Oleh: Suhana
JUDUL ini sengaja penulis pakai untuk menggambarkan tiga peristiwa penting agar Indonesia terbebas dari aktivitas kejahatan perikanan yang mengancam tercapainya Tujuan SDGs 2030. Terpilihnya kembali Jokowi dalam pemilu presiden 2019 menunjukkan bahwa masyarakat Indonesia sangat mengapresiasi langkah-langkah presiden dengan jajaran kabinetnya dalam lima tahun terakhir, termasuk dalam memberantas IUUF (illegal, unreported, and unregulated fishing).
Pertemuan G20 yang berlangsung di Osaka Jepang (28-29 Juni2019) membawa harapan baru untuk masa depan ekonomi perikanan dunia, khususnya perikanan Indonesia. Kepala-kepala negara G20, termasuk Presiden Jokowi telah berkomitmen dalam memberantas praktik IUU Fishing di negaranya masing-masing. Dalam dokumen “G20 Osaka Leaders’ Declaration” point 40 disebutkan bahwa “IUUF di banyak bagian dunia menjadi ancaman serius bagi keberlangsungan sumberdaya laut, kami menyadari pentingnya menangani IUU fishing untuk menjamin pemanfaatan berkelanjutan sumber daya kelautan dan konservasi lingkungan laut termasuk keanekaragaman hayati, dan menegaskan kembali komitmen kami untuk mengakhiri IUU fishing”.
Pemberantasan praktik IUUF memerlukan keberanian dan ketegasan dari pemimpin negara, khususnya Presiden dan Menteri terkait. Oleh sebab itu dalam pidato Jokowi pada acara “Visi Indonesia” di Sentul beberapa hari lalu yang menegaskan bahwa jajaran kabinet jilid 2 akan diisi oleh menteri-menteri yang berani. Hal tersebut merupakan modal kuat bagi Kabinet Jokowi Jilid 2 agar tetap konsisten memberantas IUUF di seluruh perairan Indonesia.
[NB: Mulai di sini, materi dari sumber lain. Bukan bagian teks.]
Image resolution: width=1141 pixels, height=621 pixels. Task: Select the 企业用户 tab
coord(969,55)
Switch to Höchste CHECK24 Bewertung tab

Langkah presiden Jokowi dan Menteri Susi Pudjiastuti dalam memberantas IUUF saat ini sudah menunjukkan hasil yang sangat baik bagi perkembangan ekonomi perikanan Indonesia. Namun demikian, ketegasan dan keberanian memberantas IUUF tersebut perlu terus ditegakan secara konsisten. Mengingat sampai saat ini ancaman dari para pelaku IUUF masih sangat tinggi.
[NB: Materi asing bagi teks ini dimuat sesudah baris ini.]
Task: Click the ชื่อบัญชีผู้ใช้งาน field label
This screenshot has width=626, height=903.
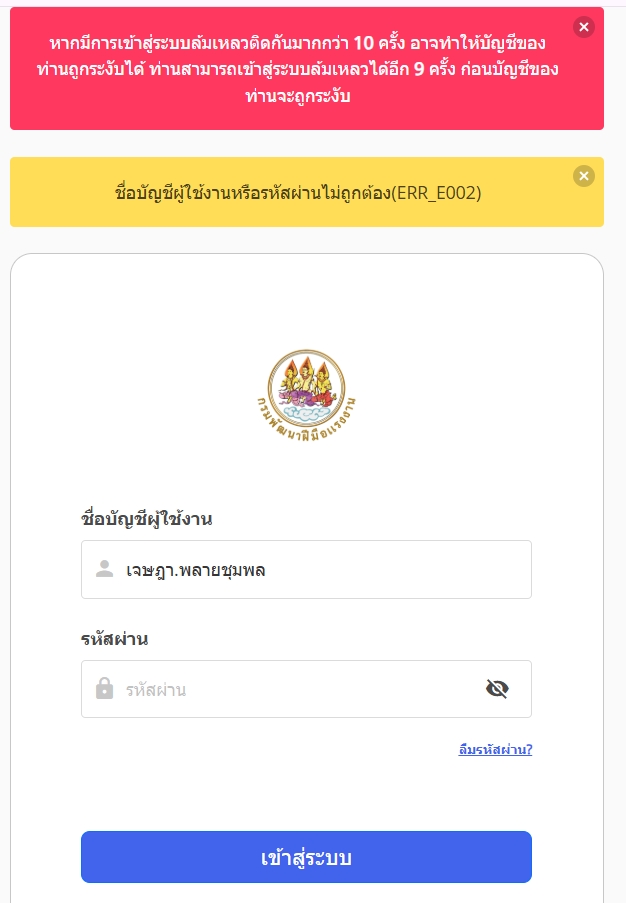Action: click(147, 519)
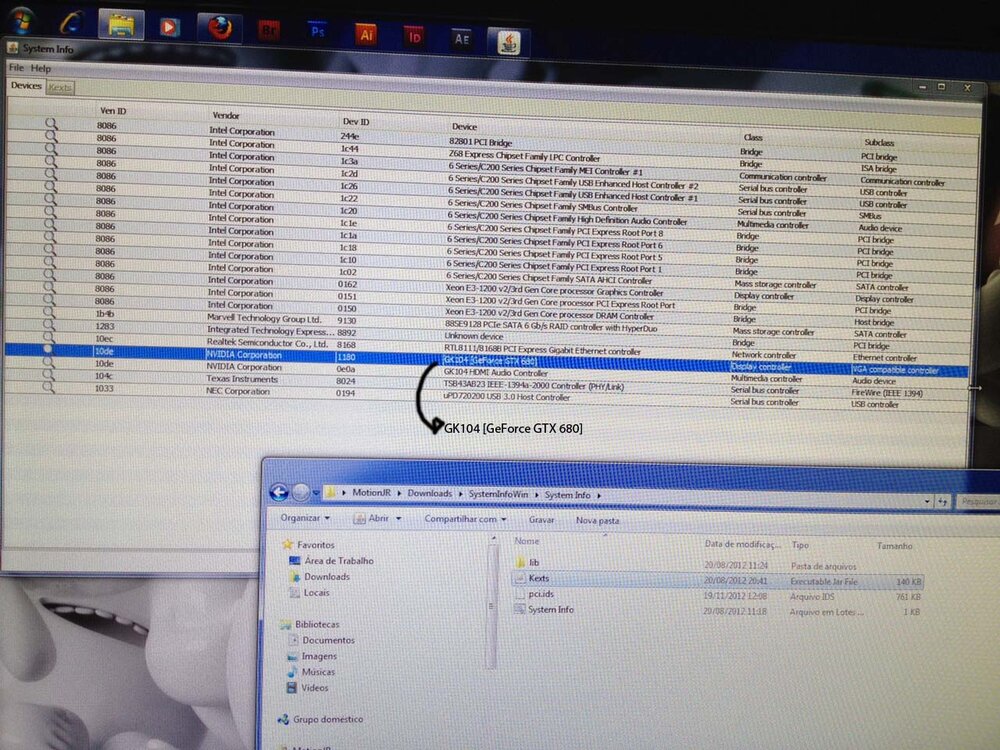Open the Documentos library in the sidebar
The width and height of the screenshot is (1000, 750).
[328, 640]
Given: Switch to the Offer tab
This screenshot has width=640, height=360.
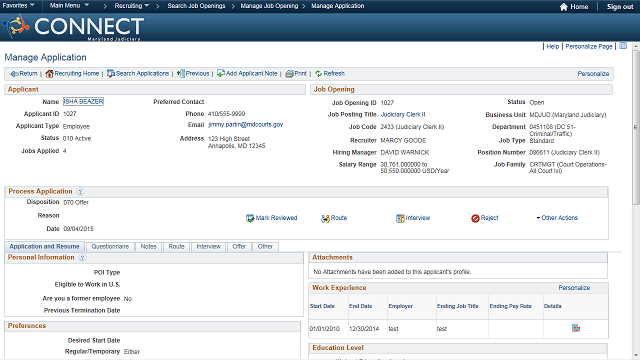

Ifesinachi Okafor dan Yarwood (2017) menyatakan bahwa praktek IUUF merupakan ancaman terhadap pemenuhan beberapa Tujuan SDGs 2030. Arti penting dari laut dan sumber daya yang terletak di bawahnya terwakili dalam Tujuan Pembangunan Berkelanjutan (SDGs). Secara khusus, Sasaran 14 dari SDGs menyoroti kebutuhan untuk melestarikan laut. Artinya laut memiliki kontributor yang signifikan terhadap pencapaian SDGs lainnya.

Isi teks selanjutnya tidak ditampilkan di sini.